■ **About this task**
Every entry below should be printed again exactly as it reads.

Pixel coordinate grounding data
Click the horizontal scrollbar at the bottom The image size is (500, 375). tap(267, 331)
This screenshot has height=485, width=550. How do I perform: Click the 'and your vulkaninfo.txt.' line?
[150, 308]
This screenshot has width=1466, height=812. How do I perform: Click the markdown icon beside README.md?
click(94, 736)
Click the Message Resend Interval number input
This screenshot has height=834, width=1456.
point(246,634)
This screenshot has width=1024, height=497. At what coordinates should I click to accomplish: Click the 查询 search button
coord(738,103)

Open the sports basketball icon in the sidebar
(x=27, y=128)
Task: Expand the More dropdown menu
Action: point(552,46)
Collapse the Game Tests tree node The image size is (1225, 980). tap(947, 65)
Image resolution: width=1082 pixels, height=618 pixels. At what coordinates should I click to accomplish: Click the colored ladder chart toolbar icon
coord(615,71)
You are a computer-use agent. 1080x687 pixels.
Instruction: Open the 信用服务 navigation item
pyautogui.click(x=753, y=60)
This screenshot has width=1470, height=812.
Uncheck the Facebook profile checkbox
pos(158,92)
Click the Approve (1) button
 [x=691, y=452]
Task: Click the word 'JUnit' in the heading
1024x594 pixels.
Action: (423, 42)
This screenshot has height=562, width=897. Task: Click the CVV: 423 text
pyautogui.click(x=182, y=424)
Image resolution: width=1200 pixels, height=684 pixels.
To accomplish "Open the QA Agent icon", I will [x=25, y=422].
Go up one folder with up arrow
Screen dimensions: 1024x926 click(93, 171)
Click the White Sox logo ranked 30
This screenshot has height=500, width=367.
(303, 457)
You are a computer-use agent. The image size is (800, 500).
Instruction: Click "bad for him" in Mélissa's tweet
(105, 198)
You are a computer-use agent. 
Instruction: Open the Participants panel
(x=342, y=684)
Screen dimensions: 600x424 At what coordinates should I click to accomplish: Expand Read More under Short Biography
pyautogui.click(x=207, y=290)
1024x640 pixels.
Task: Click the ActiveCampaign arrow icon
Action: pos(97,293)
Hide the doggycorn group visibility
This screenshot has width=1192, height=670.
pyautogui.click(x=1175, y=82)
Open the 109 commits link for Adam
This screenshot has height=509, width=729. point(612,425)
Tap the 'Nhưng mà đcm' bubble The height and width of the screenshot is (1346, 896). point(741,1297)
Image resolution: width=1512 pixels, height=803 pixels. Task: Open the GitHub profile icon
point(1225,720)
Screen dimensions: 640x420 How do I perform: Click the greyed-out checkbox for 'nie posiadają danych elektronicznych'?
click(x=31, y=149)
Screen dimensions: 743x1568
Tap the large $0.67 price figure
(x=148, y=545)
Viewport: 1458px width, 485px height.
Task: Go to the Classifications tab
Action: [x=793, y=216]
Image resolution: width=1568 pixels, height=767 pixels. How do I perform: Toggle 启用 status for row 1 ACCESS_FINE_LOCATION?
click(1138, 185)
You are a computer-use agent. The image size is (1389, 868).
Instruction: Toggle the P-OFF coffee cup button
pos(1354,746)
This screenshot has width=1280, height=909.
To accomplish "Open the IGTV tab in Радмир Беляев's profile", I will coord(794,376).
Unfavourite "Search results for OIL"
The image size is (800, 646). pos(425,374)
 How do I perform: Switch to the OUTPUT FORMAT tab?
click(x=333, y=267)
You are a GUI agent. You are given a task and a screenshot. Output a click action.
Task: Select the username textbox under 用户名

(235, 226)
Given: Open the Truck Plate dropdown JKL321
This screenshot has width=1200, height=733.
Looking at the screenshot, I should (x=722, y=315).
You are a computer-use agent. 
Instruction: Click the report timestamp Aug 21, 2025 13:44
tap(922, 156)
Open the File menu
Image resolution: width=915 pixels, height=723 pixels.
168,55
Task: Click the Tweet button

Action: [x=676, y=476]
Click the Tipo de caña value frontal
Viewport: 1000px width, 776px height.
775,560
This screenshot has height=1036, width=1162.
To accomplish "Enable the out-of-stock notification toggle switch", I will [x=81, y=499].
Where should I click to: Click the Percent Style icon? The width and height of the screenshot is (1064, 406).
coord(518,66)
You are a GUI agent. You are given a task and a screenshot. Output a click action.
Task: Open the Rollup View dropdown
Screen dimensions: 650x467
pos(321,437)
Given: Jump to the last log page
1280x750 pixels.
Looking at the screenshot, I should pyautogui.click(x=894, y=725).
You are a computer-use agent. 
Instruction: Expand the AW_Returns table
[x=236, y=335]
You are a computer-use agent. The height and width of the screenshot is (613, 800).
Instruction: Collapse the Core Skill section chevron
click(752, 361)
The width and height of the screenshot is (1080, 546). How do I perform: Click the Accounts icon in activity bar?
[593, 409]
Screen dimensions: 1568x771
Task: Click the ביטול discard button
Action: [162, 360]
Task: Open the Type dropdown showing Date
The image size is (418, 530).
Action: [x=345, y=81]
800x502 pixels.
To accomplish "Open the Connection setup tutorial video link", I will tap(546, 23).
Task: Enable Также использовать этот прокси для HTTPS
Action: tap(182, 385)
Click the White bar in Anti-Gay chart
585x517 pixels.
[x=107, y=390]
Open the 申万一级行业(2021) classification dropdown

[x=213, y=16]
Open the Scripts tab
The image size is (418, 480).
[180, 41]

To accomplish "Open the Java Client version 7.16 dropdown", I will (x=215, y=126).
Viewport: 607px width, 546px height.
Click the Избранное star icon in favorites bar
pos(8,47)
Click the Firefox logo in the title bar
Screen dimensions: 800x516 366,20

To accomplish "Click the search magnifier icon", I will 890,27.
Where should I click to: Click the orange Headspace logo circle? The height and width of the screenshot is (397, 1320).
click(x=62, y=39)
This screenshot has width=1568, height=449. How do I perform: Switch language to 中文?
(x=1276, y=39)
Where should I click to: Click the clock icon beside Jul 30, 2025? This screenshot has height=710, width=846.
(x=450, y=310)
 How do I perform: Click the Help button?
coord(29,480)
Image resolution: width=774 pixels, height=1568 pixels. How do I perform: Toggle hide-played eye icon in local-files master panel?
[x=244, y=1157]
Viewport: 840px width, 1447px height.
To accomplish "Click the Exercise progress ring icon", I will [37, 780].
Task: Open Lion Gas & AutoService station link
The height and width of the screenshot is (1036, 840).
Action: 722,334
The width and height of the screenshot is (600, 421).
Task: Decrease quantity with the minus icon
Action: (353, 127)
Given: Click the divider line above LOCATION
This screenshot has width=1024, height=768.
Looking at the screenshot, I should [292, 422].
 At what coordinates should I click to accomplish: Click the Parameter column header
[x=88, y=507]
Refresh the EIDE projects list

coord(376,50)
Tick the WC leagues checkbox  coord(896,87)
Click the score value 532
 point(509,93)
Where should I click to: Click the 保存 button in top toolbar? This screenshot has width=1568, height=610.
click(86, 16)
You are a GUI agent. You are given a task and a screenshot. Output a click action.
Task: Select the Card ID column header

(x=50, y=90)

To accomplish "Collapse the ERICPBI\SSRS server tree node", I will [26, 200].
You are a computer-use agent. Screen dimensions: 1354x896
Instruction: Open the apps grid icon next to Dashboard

■ **Answer to this problem**
Click the horizontal scrollbar at the bottom The image size is (500, 375). tap(267, 331)
This screenshot has height=485, width=550. How do I perform: Click the 'and your vulkaninfo.txt.' line?
[150, 308]
This screenshot has width=1466, height=812. How do I perform: Click the markdown icon beside README.md?
click(94, 736)
Click the Message Resend Interval number input
This screenshot has height=834, width=1456.
point(246,634)
This screenshot has width=1024, height=497. At what coordinates should I click to accomplish: Click the 查询 search button
coord(738,103)

Open the sports basketball icon in the sidebar
(x=27, y=128)
Task: Expand the More dropdown menu
Action: point(552,46)
Collapse the Game Tests tree node The image size is (1225, 980). tap(947, 65)
Image resolution: width=1082 pixels, height=618 pixels. At what coordinates should I click to accomplish: Click the colored ladder chart toolbar icon
coord(615,71)
You are a computer-use agent. 1080x687 pixels.
Instruction: Open the 信用服务 navigation item
pyautogui.click(x=753, y=60)
This screenshot has width=1470, height=812.
Uncheck the Facebook profile checkbox
pos(158,92)
Click the Approve (1) button
 [x=691, y=452]
Task: Click the word 'JUnit' in the heading
1024x594 pixels.
Action: (423, 42)
This screenshot has height=562, width=897. Task: Click the CVV: 423 text
pyautogui.click(x=182, y=424)
Image resolution: width=1200 pixels, height=684 pixels.
To accomplish "Open the QA Agent icon", I will [x=25, y=422].
Go up one folder with up arrow
Screen dimensions: 1024x926 click(93, 171)
Click the White Sox logo ranked 30
This screenshot has height=500, width=367.
(303, 457)
You are a computer-use agent. The image size is (800, 500).
Instruction: Click "bad for him" in Mélissa's tweet
(105, 198)
You are a computer-use agent. 
Instruction: Open the Participants panel
(x=342, y=684)
Screen dimensions: 600x424 At what coordinates should I click to accomplish: Expand Read More under Short Biography
pyautogui.click(x=207, y=290)
1024x640 pixels.
Task: Click the ActiveCampaign arrow icon
Action: pos(97,293)
Hide the doggycorn group visibility
This screenshot has width=1192, height=670.
pyautogui.click(x=1175, y=82)
Open the 109 commits link for Adam
This screenshot has height=509, width=729. point(612,425)
Tap the 'Nhưng mà đcm' bubble The height and width of the screenshot is (1346, 896). point(741,1297)
Image resolution: width=1512 pixels, height=803 pixels. Task: Open the GitHub profile icon
point(1225,720)
Screen dimensions: 640x420 How do I perform: Click the greyed-out checkbox for 'nie posiadają danych elektronicznych'?
click(x=31, y=149)
Screen dimensions: 743x1568
Tap the large $0.67 price figure
(x=148, y=545)
Viewport: 1458px width, 485px height.
Task: Go to the Classifications tab
Action: [x=793, y=216]
Image resolution: width=1568 pixels, height=767 pixels. How do I perform: Toggle 启用 status for row 1 ACCESS_FINE_LOCATION?
click(1138, 185)
You are a computer-use agent. The image size is (1389, 868).
Instruction: Toggle the P-OFF coffee cup button
pos(1354,746)
This screenshot has width=1280, height=909.
To accomplish "Open the IGTV tab in Радмир Беляев's profile", I will coord(794,376).
Unfavourite "Search results for OIL"
The image size is (800, 646). pos(425,374)
 How do I perform: Switch to the OUTPUT FORMAT tab?
click(x=333, y=267)
You are a GUI agent. You are given a task and a screenshot. Output a click action.
Task: Select the username textbox under 用户名

(235, 226)
Given: Open the Truck Plate dropdown JKL321
This screenshot has width=1200, height=733.
Looking at the screenshot, I should (x=722, y=315).
You are a computer-use agent. 
Instruction: Click the report timestamp Aug 21, 2025 13:44
tap(922, 156)
Open the File menu
Image resolution: width=915 pixels, height=723 pixels.
168,55
Task: Click the Tweet button

Action: [x=676, y=476]
Click the Tipo de caña value frontal
Viewport: 1000px width, 776px height.
775,560
This screenshot has height=1036, width=1162.
To accomplish "Enable the out-of-stock notification toggle switch", I will [x=81, y=499].
Where should I click to: Click the Percent Style icon? The width and height of the screenshot is (1064, 406).
coord(518,66)
You are a GUI agent. You are given a task and a screenshot. Output a click action.
Task: Open the Rollup View dropdown
Screen dimensions: 650x467
pos(321,437)
Given: Jump to the last log page
1280x750 pixels.
Looking at the screenshot, I should pyautogui.click(x=894, y=725).
You are a computer-use agent. 
Instruction: Expand the AW_Returns table
[x=236, y=335]
You are a computer-use agent. The height and width of the screenshot is (613, 800).
Instruction: Collapse the Core Skill section chevron
click(752, 361)
The width and height of the screenshot is (1080, 546). How do I perform: Click the Accounts icon in activity bar?
[593, 409]
Screen dimensions: 1568x771
Task: Click the ביטול discard button
Action: [162, 360]
Task: Open the Type dropdown showing Date
The image size is (418, 530).
Action: [x=345, y=81]
800x502 pixels.
To accomplish "Open the Connection setup tutorial video link", I will tap(546, 23).
Task: Enable Также использовать этот прокси для HTTPS
Action: tap(182, 385)
Click the White bar in Anti-Gay chart
585x517 pixels.
[x=107, y=390]
Open the 申万一级行业(2021) classification dropdown

[x=213, y=16]
Open the Scripts tab
The image size is (418, 480).
[180, 41]

To accomplish "Open the Java Client version 7.16 dropdown", I will (x=215, y=126).
Viewport: 607px width, 546px height.
Click the Избранное star icon in favorites bar
pos(8,47)
Click the Firefox logo in the title bar
Screen dimensions: 800x516 366,20

To accomplish "Click the search magnifier icon", I will 890,27.
Where should I click to: Click the orange Headspace logo circle? The height and width of the screenshot is (397, 1320).
click(x=62, y=39)
This screenshot has width=1568, height=449. How do I perform: Switch language to 中文?
(x=1276, y=39)
Where should I click to: Click the clock icon beside Jul 30, 2025? This screenshot has height=710, width=846.
(x=450, y=310)
 How do I perform: Click the Help button?
coord(29,480)
Image resolution: width=774 pixels, height=1568 pixels. How do I perform: Toggle hide-played eye icon in local-files master panel?
[x=244, y=1157]
Viewport: 840px width, 1447px height.
To accomplish "Click the Exercise progress ring icon", I will [37, 780].
Task: Open Lion Gas & AutoService station link
The height and width of the screenshot is (1036, 840).
Action: 722,334
The width and height of the screenshot is (600, 421).
Task: Decrease quantity with the minus icon
Action: (353, 127)
Given: Click the divider line above LOCATION
This screenshot has width=1024, height=768.
Looking at the screenshot, I should [292, 422].
 At what coordinates should I click to accomplish: Click the Parameter column header
[x=88, y=507]
Refresh the EIDE projects list

coord(376,50)
Tick the WC leagues checkbox  coord(896,87)
Click the score value 532
 point(509,93)
Where should I click to: Click the 保存 button in top toolbar? This screenshot has width=1568, height=610.
click(86, 16)
You are a GUI agent. You are given a task and a screenshot. Output a click action.
Task: Select the Card ID column header

(x=50, y=90)

To accomplish "Collapse the ERICPBI\SSRS server tree node", I will [26, 200].
You are a computer-use agent. Screen dimensions: 1354x896
Instruction: Open the apps grid icon next to Dashboard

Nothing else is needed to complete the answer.